Given information START
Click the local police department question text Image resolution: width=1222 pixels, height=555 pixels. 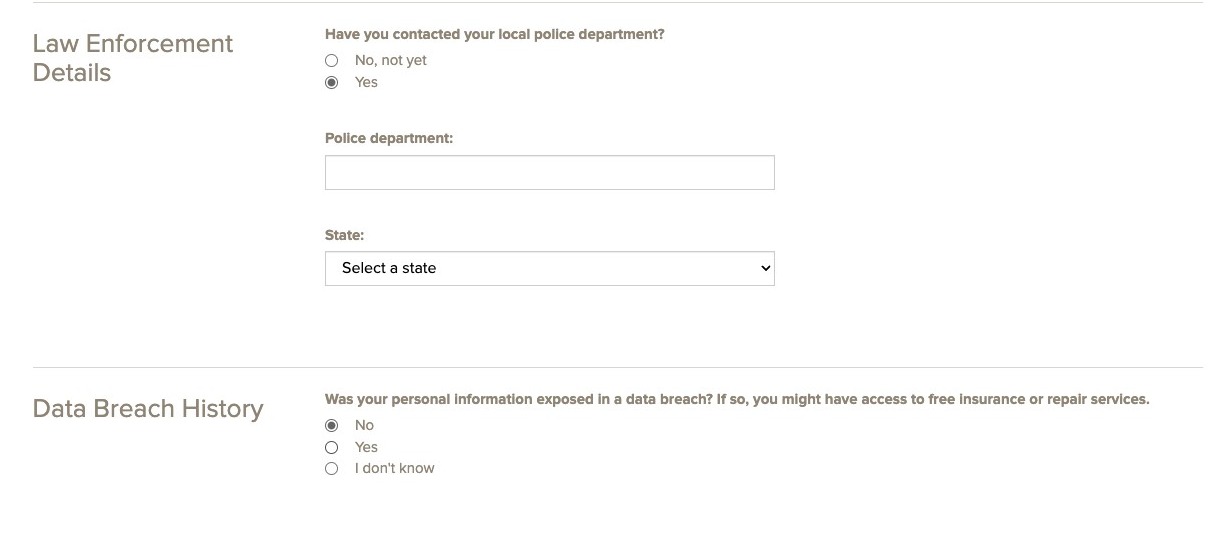[494, 35]
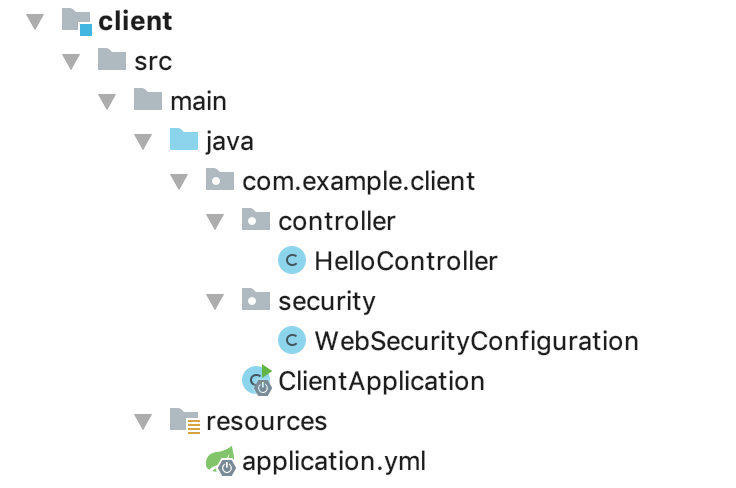The height and width of the screenshot is (488, 736).
Task: Click the client module folder icon
Action: click(76, 20)
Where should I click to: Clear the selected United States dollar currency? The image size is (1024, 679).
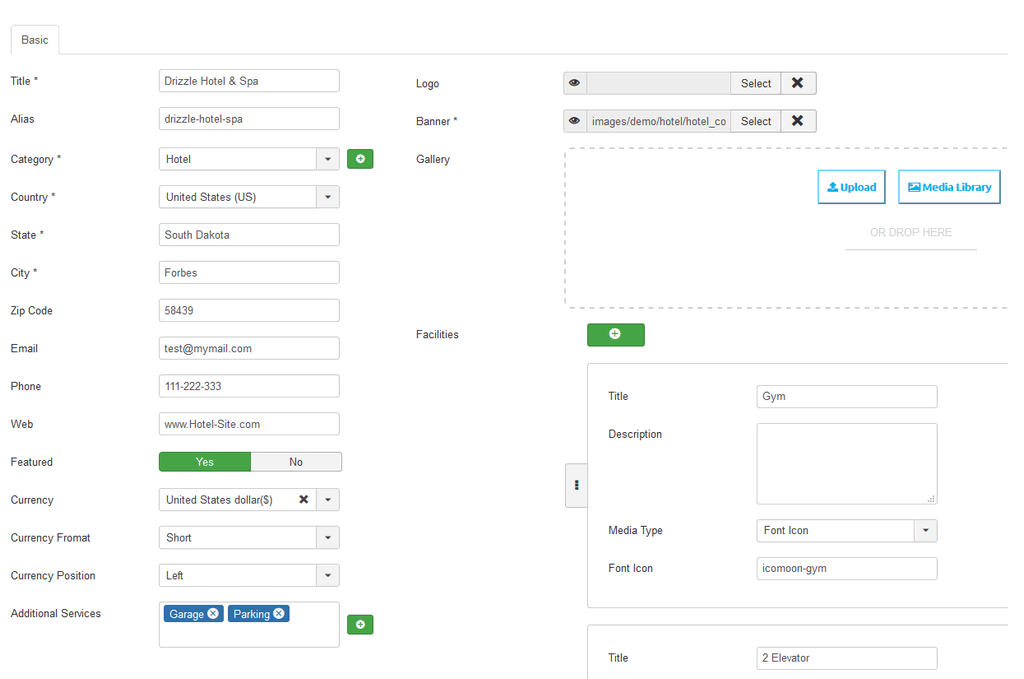(x=304, y=499)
Given information END
With the pictures left out, please output each line from the one containing "Where should I" through the end of the entries, exactly as it is.

Task response:
Where should I click to: Clear the selected United States dollar currency? The image size is (1024, 679).
(x=304, y=499)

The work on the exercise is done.